History of Broadcasting, 1920-1960

Somewhere between vaudeville with its travelling troupes and live stage shows, and television with its audio-visual forms of electric amusement, America was madly in love with radio. It was not the news-and-music sameness of contemporary programming, which may be popular and lucrative, but is lacking in creative imagination. Instead, America was enamored of an entertainment medium which showcased everything from fine drama, mundane soap operas, and sports action, to formulaic detective stories, lavish comedy-variety shows, and the latest developments in world news.

Regardless of age, taste, wealth, or gender, there was much in broadcasting to please everyone. And daily countless millions of Americans were so pleased. By the 1940s almost every home in the nation was equipped with a receiving set through which to hear and enjoy this programming.

Radio was criticized. In the minds of many, it was too banal, too concerned with the unspectacular vanities of commonness and not involved enough with uplifting subjects like fine music and intellectual discussion.

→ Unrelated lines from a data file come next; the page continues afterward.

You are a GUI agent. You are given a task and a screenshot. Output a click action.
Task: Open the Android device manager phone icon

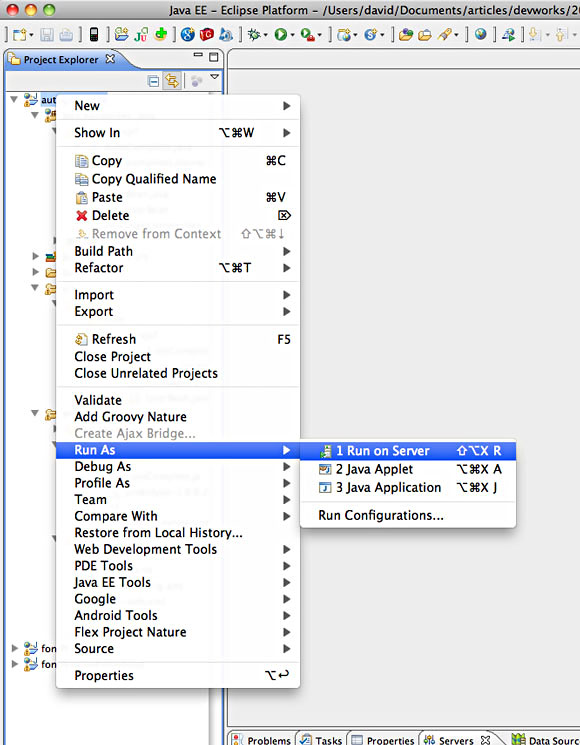(94, 34)
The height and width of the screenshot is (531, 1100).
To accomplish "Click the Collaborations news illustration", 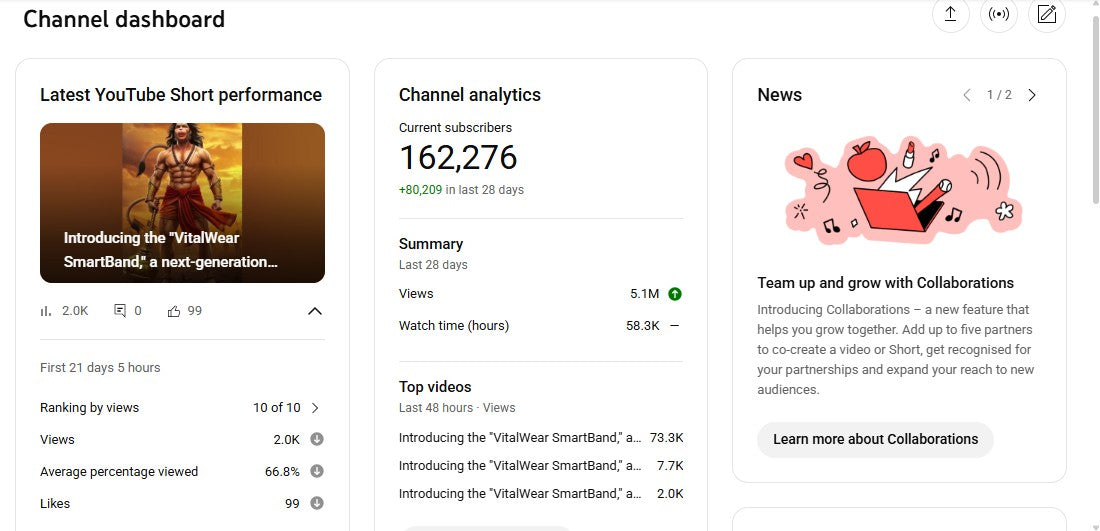I will click(x=899, y=190).
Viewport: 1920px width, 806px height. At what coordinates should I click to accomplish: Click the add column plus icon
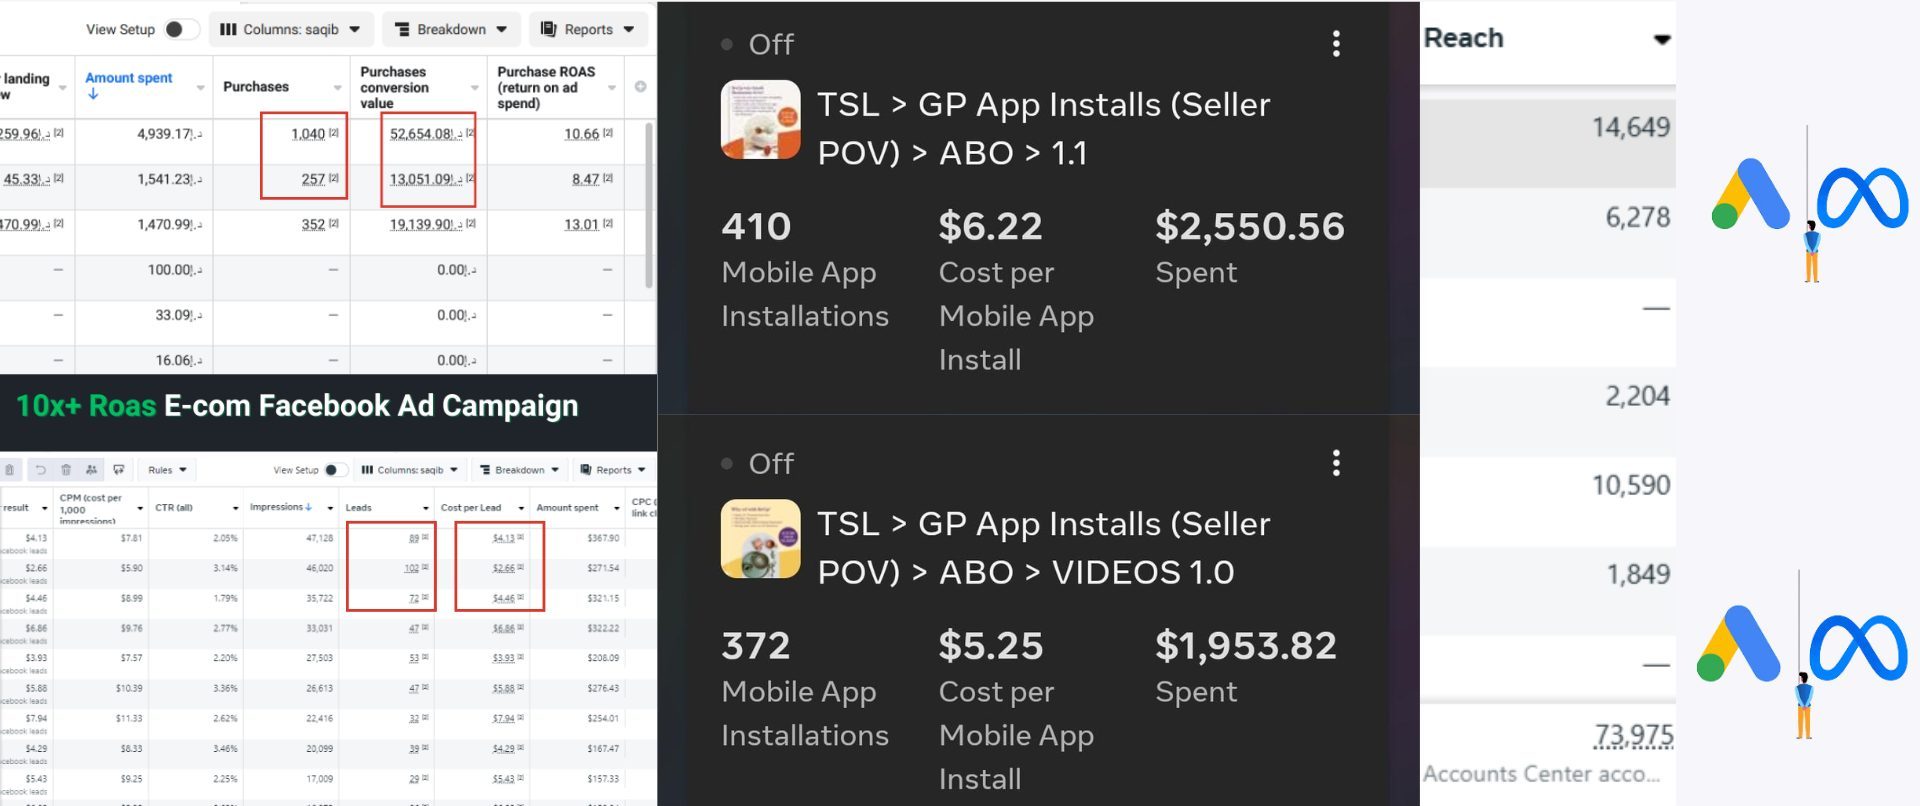pos(640,87)
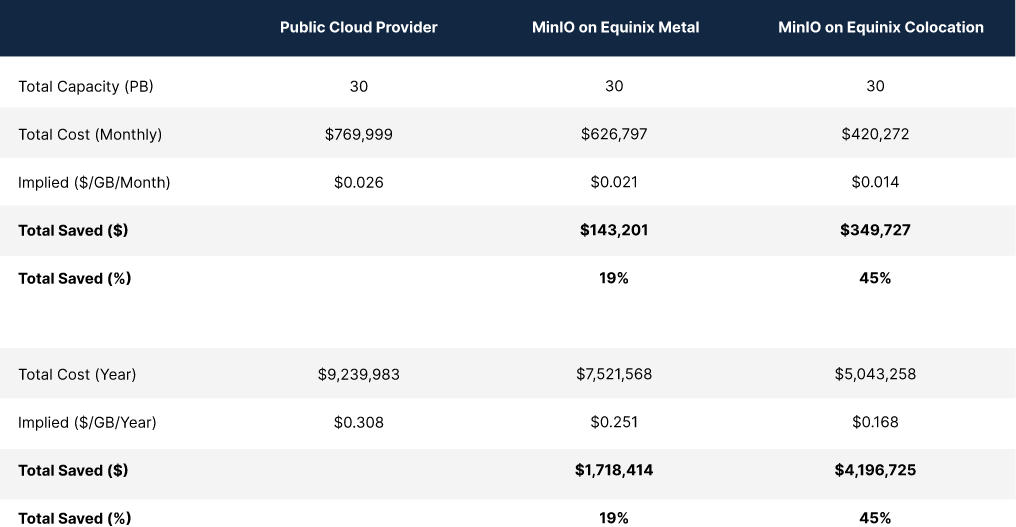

For others, radio was too commercial. The advertisements that were sandwiched within and between programs not only interfered with the artistic aspects of broadcasting, they also insulted the intelligence of listeners. Moreover, it was alleged, the stations and networks airing shows lost their integrity and independence when they sold themselves to the makers of laxatives, automobiles, shortening, and the like. Instead of being a great moral force, radio had become a simple peddler for which program content was less important than the commercial announcements.

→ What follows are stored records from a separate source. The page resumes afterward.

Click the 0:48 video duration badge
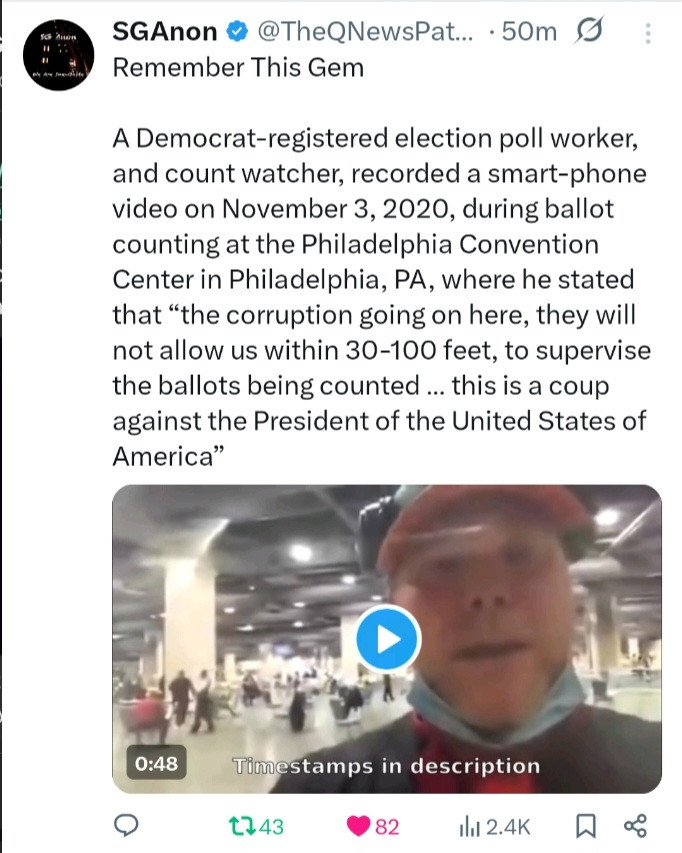pyautogui.click(x=155, y=765)
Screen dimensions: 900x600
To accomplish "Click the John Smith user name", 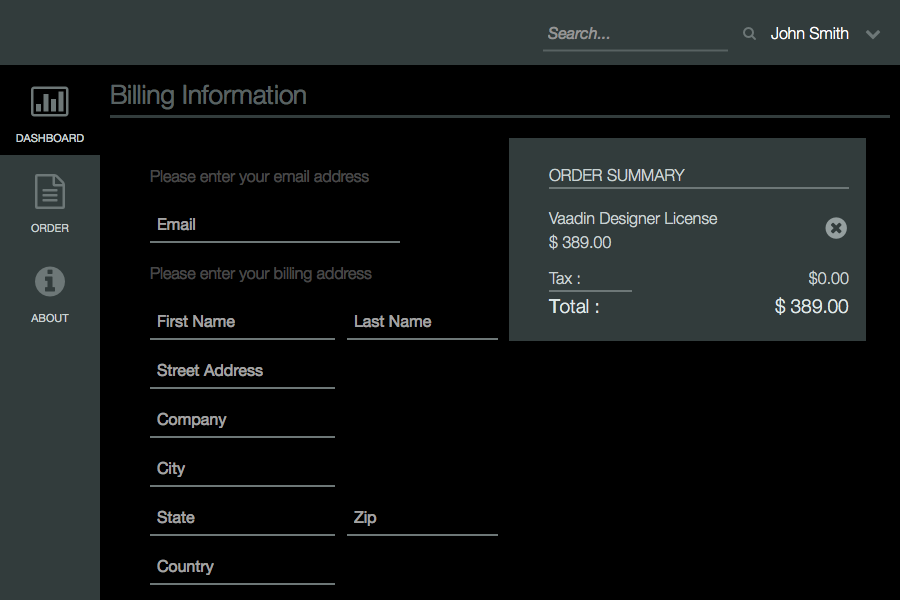I will coord(809,34).
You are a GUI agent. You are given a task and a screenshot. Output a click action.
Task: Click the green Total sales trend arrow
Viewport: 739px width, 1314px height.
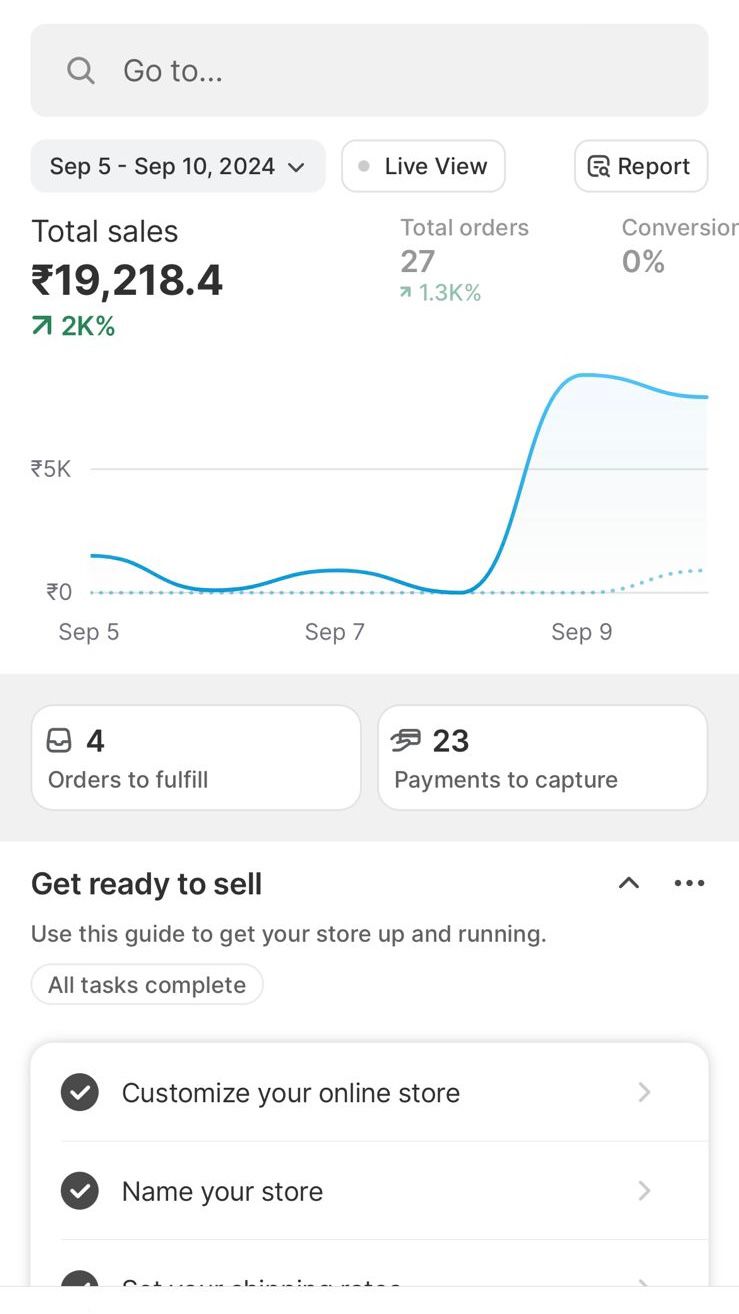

Culture reflects the environment in which it grows. One could not have expected to transplant the values and content of another historical period, or of a privileged few, to the mass audience of twentieth-century America. The culture of the United States must reflect the commercial and democratic populace. Although modified by governmental regulations and subsidies, the American economic system was primarily one of free enterprise. This system abhorred governmental interference and stressed the importance of the marketplace. To have excluded commercialism from radio would have demanded either independent wealth on the part of each station, or dependence upon government subsidies.

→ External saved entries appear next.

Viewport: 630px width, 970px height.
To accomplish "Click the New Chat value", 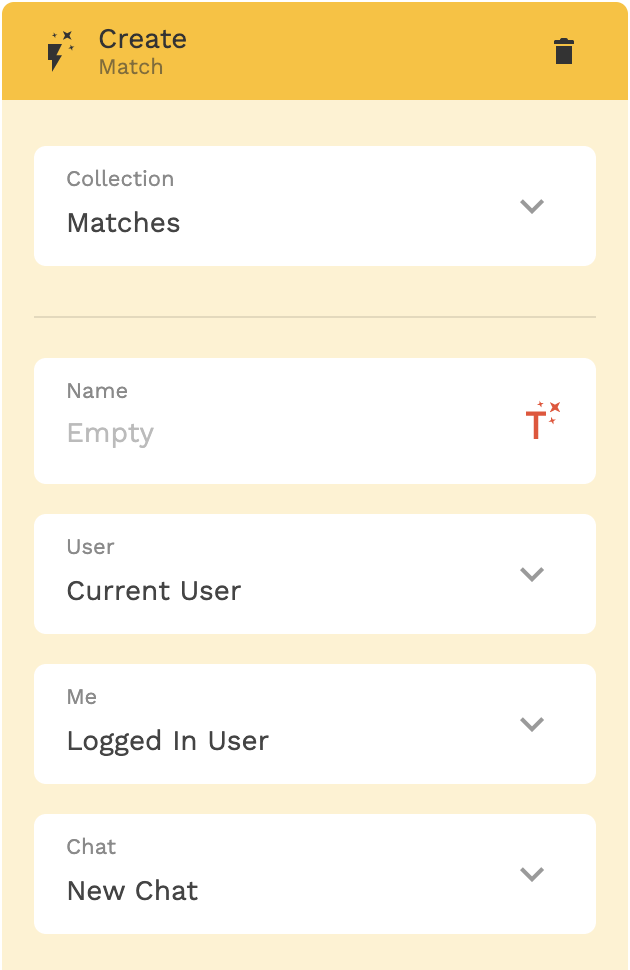I will click(132, 891).
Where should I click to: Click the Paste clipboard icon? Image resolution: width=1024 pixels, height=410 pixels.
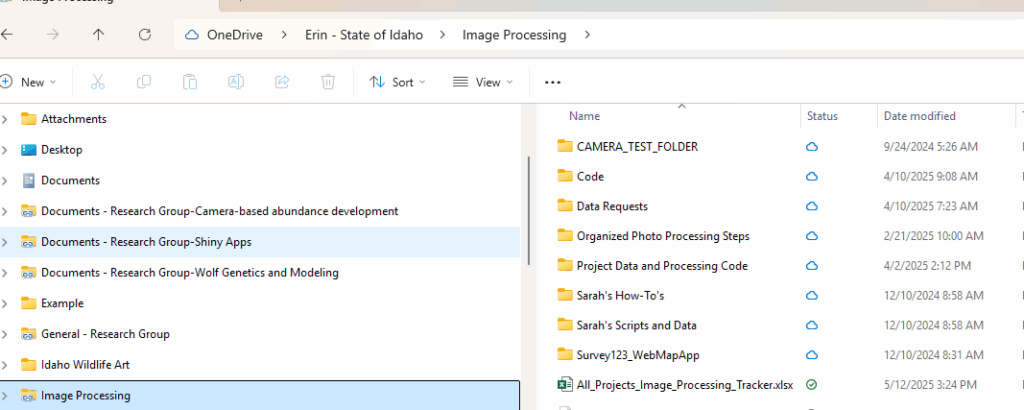(189, 82)
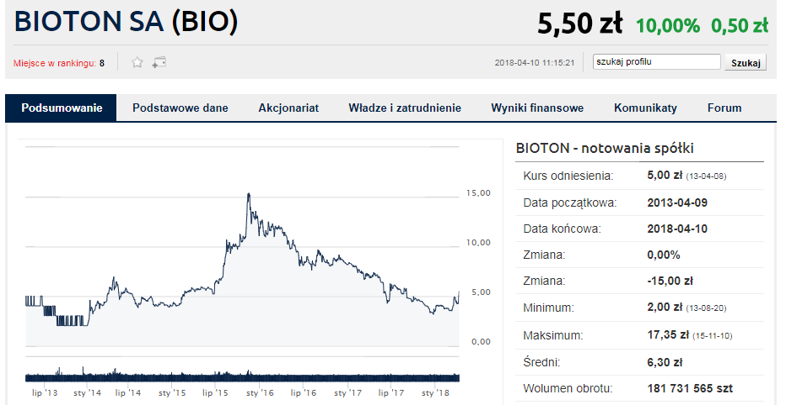Click the BIOTON SA (BIO) heading

click(125, 24)
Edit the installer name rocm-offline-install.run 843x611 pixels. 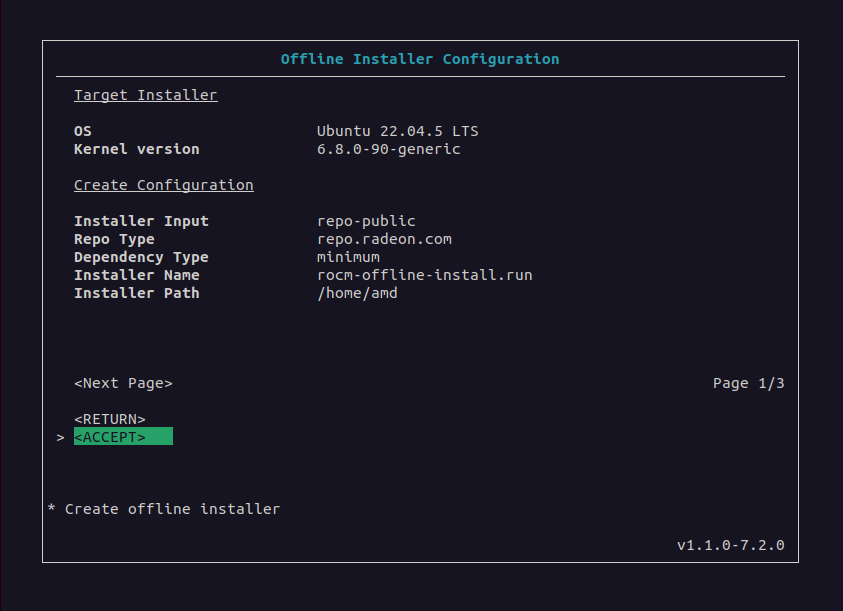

Seeking to please a vast audience of relatively free and equal citizens, radio inevitably reflected the middle-class listenership it served. It played to common tastes and it mirrored common values. The critics were in part correct. Radio, overall, never reached the high esthetic plane many felt it should have attained. It also never escaped the commercialism others felt hampered its sophistication. Yet, radio could not have done otherwise and still retained the mass following it had. It was an instrument of electrical entertainment aimed at a commercial democracy—a world of independent, average people who preferred an occasional advertising announcement to the implications of a broadcasting system fully regulated by governmental bureaucrats.